Apr 13, 2025 - 22:12

MongoDB with Search Indexes Queried as Kimball's Star Schema with Facts and Dimensions

Export From SQL to CSV
Import to MongoDB
Indexing the Star Schema
Querying the Star Schema - Star Transformation
MongoDB queries on a Star Schema
Conclusion

In document databases like MongoDB, data modeling is typically optimized for predefined access patterns, where each domain or service owns its database. This contrasts with the relational model, which often serves as a centralized, fully normalized database designed independently of any specific application.
However, most applications also require the ability to perform ad-hoc queries or real-time analytics, where the query patterns are not predetermined.
Here, it is the opposite: SQL requires another database schema, whereas MongoDB offers the same dimensional model approach on the operational database.

In relational databases, a common practice is to create a separate analytics database, often in a dimensional model like the star schema popularized by Ralph Kimball. Here, normalized fact tables are surrounded by denormalized dimension tables. This setup is separate from the operational database and not updated in real-time by transactional workloads.

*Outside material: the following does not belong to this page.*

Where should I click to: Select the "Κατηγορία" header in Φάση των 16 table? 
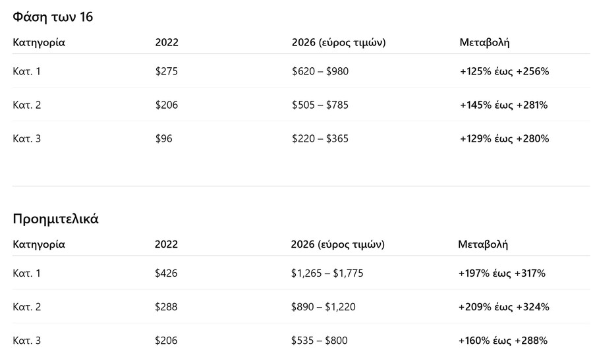[39, 43]
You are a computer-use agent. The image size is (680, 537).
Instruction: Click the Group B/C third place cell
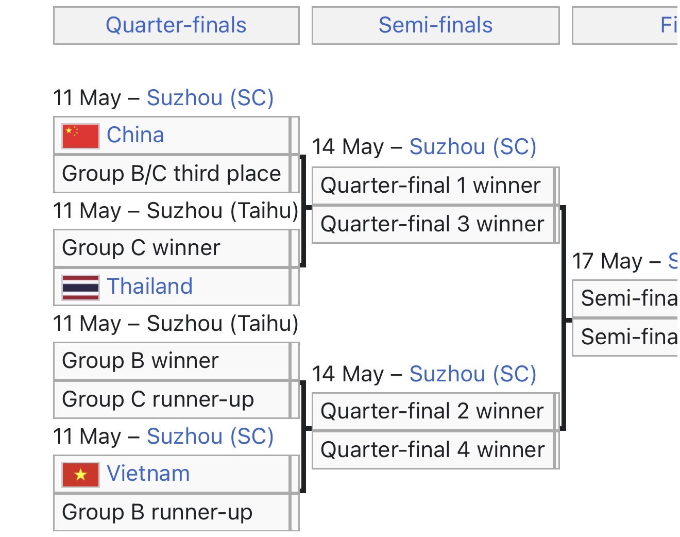coord(172,174)
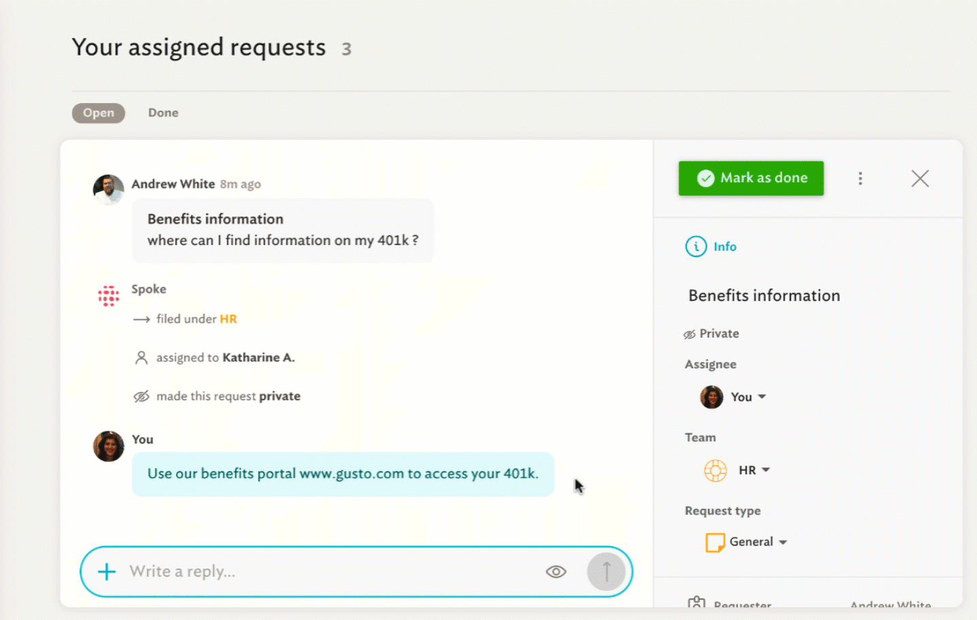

MongoDB, allows for a different strategy. Thanks to features like MongoDB Atlas Search Indexes, real-time analytics can be performed directly on the operational database without the need for replication to a separate analytical database. Here is a simple example using the Oracle Sales History Sample Schema which I used a lot in the past as an example of a Star Schema designed correctly with Bitmap Indexes on Foreign Keys to allow Star transformation.

Export From SQL to CSV

The simplest to get the Sales History Sample Schema (SH) populated with data is having an Autonomous Database on the Oracle Cloud Free Tier, as it is created by default.

I used SQLcl UNLOAD to get data into CSV files:

for i in CHANNELS COSTS COUNTRIES CUSTOMERS PRODUCTS PROMOTIONS SALES SUPPLEMENTARY_DEMOGRAPHICS TIMES 
do 
 echo "set loadformat csv"
 echo "alter session set nls_date_format = 'YYYY-MM-DD';"
 echo "unload SH.$i"
done > unload.sql

sqlcl @ unload.sql

This generated the following CSV files, in the current directory:


$ wc -l *.csv | sort -n                                                                                                                                                              
       6 CHANNELS_DATA_TABLE.csv
      24 COUNTRIES_DATA_TABLE.csv
      73 PRODUCTS_DATA_TABLE.csv
     504 PROMOTIONS_DATA_TABLE.csv
    1827 TIMES_DATA_TABLE.csv
    4501 SUPPLEMENTARY_DEMOGRAPHICS_DATA_TABLE.csv
   55501 CUSTOMERS_DATA_TABLE.csv
   82113 COSTS_DATA_TABLE.csv
  918844 SALES_DATA_TABLE.csv

The CSV files contain a header with the column names used in the star schema:

Image from: https://docs.oracle.com/cd/B19306_01/server.102/b14198/graphics/comsc007.gif

Import to MongoDB

I started a local MongoDB Atlas:

atlas deployments setup  atlas --type local --port 27017 --force

I imported the CSV files:

mongoimport -j 8 --type=csv --headerline --drop --file=CHANNELS_DATA_TABLE.csv --db=sh --collection=channels $@ &&                                                               
mongoimport -j 8 --type=csv --headerline --drop --file=COSTS_DATA_TABLE.csv --db=sh --collection=costs &&                                                                     
mongoimport -j 8 --type=csv --headerline --drop --file=COUNTRIES_DATA_TABLE.csv --db=sh --collection=countries &&                                                             
mongoimport -j 8 --type=csv --headerline --drop --file=CUSTOMERS_DATA_TABLE.csv --db=sh --collection=customers &&                                                             
mongoimport -j 8 --type=csv --headerline --drop --file=PRODUCTS_DATA_TABLE.csv --db=sh --collection=products &&                                                               
mongoimport -j 8 --type=csv --headerline --drop --file=PROMOTIONS_DATA_TABLE.csv --db=sh --collection=promotions &&                                                           
mongoimport -j 8 --type=csv --headerline --drop --file=SALES_DATA_TABLE.csv --db=sh --collection=sales &&
mongosh sh --eval "show collections"

It imports nine hundred thousand facts and the related dimensions in ten seconds:

I connect to the "sh" database and list an example of the "sales" documents:

mongosh
use sh;
db.sales.find().limit(2)

Indexing the Star Schema

In SQL databases, a single optimal index cannot be created for a Data Mart queried on multiple dimension combinations. The SH schema in Oracle Database utilizes one bitmap index for each foreign key in the fact table.
Queries read all necessary indexes and combine results with bitmap operations, which is ideal when individual predicates lack selectivity, but their combinations reduce it to a small set of rows to read from the fact table.
Bitmap indexes are effective for data warehouses but not for operational databases, as they can lead to index fragmentation and locking issues in OLTP systems. For real-time analytics, Oracle offers an In-Memory Column Store, which serves as an analytic-optimized cache for transactional databases.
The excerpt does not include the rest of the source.